● **How to complete this task**:
Lines of the material that include the string "with" should be returned.

● **Given data**:
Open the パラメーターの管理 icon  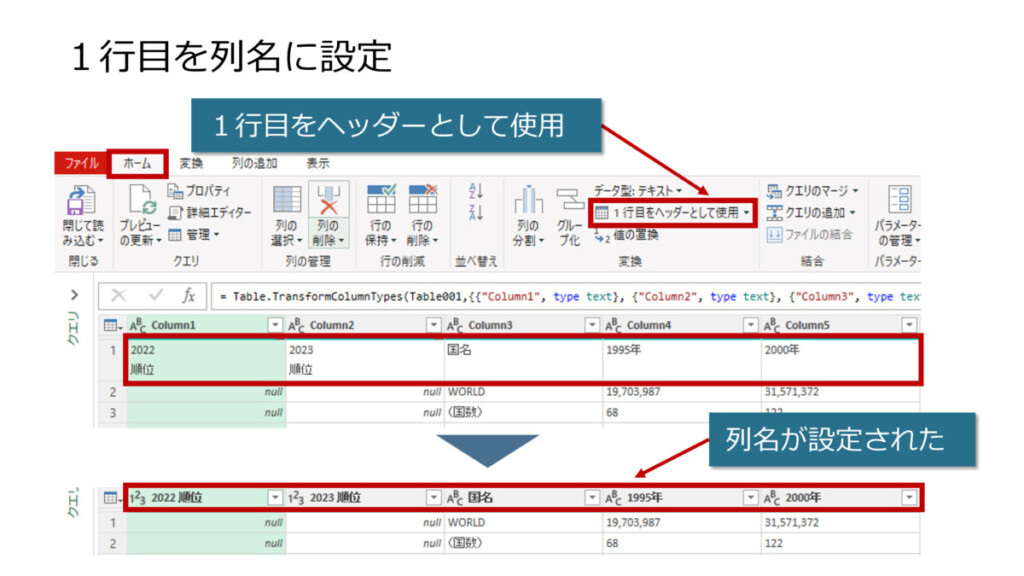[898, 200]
---
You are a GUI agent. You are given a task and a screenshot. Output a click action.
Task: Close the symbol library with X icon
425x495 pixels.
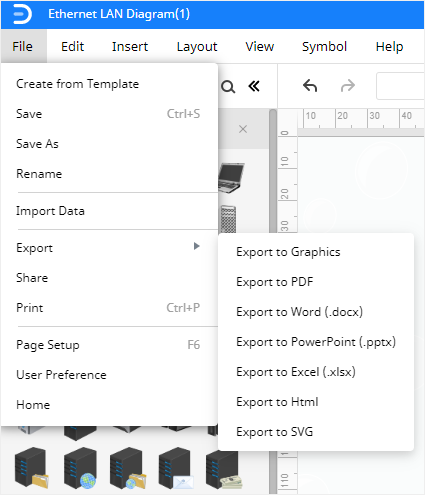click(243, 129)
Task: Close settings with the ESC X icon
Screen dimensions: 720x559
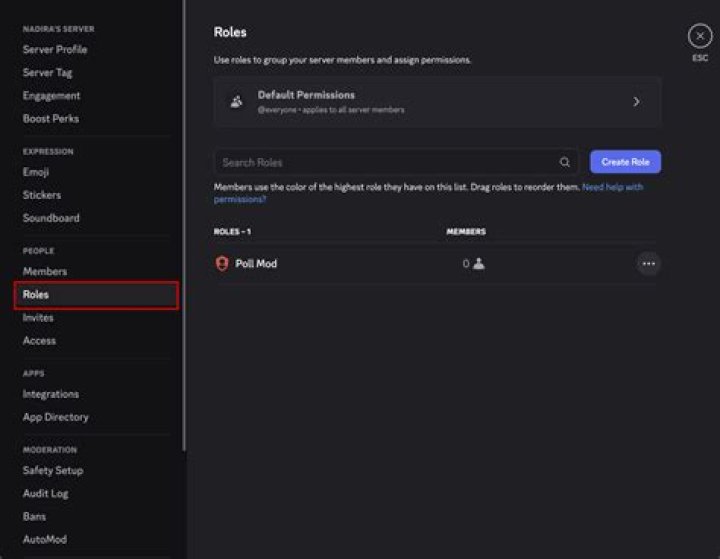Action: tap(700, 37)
* * *
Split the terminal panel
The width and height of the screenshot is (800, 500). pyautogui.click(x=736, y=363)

● **Your response**:
Task: Close the symbol library with X icon
Task: Close settings with the ESC X icon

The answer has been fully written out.